As was the case with all the communities they lived in, Powell and Jensen found that work and recreation in small Indigenous communities blended together, and many of the activities they took part in were incorporated into the language materials produced. Jensen photographed the cultural activities they attended, and they made audio and photographic records of Elders reminiscing about what they referred to as the “old ways.” Both Jensen and Powell were adopted into Gitxsan tribes during their time living in the region: Jensen to the Firweed Clan, and Powell to the Lax Gibuu, or Wolf Clan, both of Kispiox. This series comprises all the records created during their stays in Gitxsan villages.

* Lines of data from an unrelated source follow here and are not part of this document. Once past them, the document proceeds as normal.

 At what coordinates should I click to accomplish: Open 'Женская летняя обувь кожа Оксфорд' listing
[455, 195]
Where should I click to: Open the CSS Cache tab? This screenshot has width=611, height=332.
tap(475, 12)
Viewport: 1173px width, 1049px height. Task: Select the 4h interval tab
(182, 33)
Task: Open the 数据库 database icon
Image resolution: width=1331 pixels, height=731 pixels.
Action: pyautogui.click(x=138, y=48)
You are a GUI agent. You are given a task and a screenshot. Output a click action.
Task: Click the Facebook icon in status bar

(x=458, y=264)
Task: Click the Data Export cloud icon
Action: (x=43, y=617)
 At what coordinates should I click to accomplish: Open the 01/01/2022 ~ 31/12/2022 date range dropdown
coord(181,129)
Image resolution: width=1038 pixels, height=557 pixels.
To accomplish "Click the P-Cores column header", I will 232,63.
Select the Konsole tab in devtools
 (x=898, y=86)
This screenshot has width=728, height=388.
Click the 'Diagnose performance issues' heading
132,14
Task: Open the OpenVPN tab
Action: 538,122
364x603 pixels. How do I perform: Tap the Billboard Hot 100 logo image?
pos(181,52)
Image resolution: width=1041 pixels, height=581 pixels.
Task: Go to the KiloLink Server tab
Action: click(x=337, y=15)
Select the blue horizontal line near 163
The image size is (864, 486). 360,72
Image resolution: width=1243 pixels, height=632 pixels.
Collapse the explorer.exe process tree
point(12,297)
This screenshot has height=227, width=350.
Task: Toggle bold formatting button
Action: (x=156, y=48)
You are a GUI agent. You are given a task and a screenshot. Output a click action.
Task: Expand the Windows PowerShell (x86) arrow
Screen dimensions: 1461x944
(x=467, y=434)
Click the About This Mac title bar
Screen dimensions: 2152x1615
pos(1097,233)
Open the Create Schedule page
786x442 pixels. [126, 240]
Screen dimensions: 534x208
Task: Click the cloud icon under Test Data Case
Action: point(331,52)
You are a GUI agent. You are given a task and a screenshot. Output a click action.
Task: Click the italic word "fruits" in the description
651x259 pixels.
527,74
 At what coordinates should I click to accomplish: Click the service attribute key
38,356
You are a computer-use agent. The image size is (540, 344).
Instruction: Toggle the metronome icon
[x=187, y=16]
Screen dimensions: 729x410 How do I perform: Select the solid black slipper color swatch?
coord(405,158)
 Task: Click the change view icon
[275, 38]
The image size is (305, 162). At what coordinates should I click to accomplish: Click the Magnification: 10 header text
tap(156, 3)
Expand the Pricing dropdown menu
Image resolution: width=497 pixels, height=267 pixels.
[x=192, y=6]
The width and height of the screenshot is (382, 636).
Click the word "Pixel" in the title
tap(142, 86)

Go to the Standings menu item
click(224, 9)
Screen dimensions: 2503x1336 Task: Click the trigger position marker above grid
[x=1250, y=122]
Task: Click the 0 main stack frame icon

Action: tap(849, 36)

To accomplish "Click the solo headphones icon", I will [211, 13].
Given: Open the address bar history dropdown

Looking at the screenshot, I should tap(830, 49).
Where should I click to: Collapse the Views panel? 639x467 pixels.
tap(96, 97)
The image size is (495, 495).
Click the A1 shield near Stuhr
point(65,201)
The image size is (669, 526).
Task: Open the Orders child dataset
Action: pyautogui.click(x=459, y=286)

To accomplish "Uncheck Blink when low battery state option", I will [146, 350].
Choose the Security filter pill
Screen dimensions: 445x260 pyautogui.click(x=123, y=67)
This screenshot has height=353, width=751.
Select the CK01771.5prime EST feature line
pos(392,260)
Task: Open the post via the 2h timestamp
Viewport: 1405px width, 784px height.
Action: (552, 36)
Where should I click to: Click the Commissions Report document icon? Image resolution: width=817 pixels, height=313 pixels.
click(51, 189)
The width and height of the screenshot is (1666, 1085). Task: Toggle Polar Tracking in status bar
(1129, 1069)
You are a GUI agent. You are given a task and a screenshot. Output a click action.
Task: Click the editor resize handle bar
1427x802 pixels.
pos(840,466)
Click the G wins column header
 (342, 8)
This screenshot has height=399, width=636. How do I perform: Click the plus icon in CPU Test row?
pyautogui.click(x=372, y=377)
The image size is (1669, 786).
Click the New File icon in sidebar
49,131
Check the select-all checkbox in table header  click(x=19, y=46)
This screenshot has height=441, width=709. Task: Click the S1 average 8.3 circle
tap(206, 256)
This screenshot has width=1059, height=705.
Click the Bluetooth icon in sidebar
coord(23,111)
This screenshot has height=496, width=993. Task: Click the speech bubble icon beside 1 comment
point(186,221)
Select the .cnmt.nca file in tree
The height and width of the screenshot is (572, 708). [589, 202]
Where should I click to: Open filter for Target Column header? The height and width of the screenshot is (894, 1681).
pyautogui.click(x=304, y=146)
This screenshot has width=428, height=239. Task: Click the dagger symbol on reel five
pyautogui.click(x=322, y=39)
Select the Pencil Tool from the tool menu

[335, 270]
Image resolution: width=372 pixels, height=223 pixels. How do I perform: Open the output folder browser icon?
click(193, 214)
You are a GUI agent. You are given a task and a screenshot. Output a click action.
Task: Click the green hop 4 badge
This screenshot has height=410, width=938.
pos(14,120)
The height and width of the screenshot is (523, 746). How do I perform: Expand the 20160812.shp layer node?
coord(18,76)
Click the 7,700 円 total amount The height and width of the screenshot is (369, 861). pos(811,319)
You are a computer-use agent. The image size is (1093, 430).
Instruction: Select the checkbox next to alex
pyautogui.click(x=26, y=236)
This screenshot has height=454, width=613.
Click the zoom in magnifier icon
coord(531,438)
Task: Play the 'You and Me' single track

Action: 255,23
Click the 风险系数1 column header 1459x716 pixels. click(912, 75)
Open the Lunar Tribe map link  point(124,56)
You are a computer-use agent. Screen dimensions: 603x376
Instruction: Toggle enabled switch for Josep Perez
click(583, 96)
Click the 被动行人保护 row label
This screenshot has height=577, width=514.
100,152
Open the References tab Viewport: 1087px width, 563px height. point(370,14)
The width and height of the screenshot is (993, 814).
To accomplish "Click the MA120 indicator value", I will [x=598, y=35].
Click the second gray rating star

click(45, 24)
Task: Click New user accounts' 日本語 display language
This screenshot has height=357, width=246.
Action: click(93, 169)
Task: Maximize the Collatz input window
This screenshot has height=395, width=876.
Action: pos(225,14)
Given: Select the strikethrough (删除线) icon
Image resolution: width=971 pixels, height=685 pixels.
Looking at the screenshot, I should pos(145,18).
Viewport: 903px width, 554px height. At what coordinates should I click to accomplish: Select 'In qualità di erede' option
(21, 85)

The series consists of nine sub-series:
A. Field notes and correspondence
B. Research
C. Published educational materials
D. Unpublished manuscripts
E. Tsimshian-Gitxsan materials
F. Eastern and Western Gitxsan recordings
G. Eastern Gitxsan photographs
H. Western Gitxsan photographs
I. Doreen Jensen
J. Gitxsan artist photographs

Gitxsan artist photographs

Consists of photographs in print and slide format documenting Gitxsan artists, both amateur and professional, that Jensen and Powell worked with or knew personally during their time living with the Gitxsan.

Haida and Gitxsan dancers at UBC Museum

Image is of a man in academic robes standing at the microphone amongst a group of people in Northwest Coast regalia in the Great Hall at MOA. He appears to be speaking and taking part in the opening of the button blanket exhibit.

Haida and Gitxsan dancers at UBC Museum

Image is of a man in Northwest Coast regalia standing at the microphone in the Great Hall at MOA. He appears to be speaking and is surrounded by a group of people in regalia taking part in the opening of the button blanket exhibit.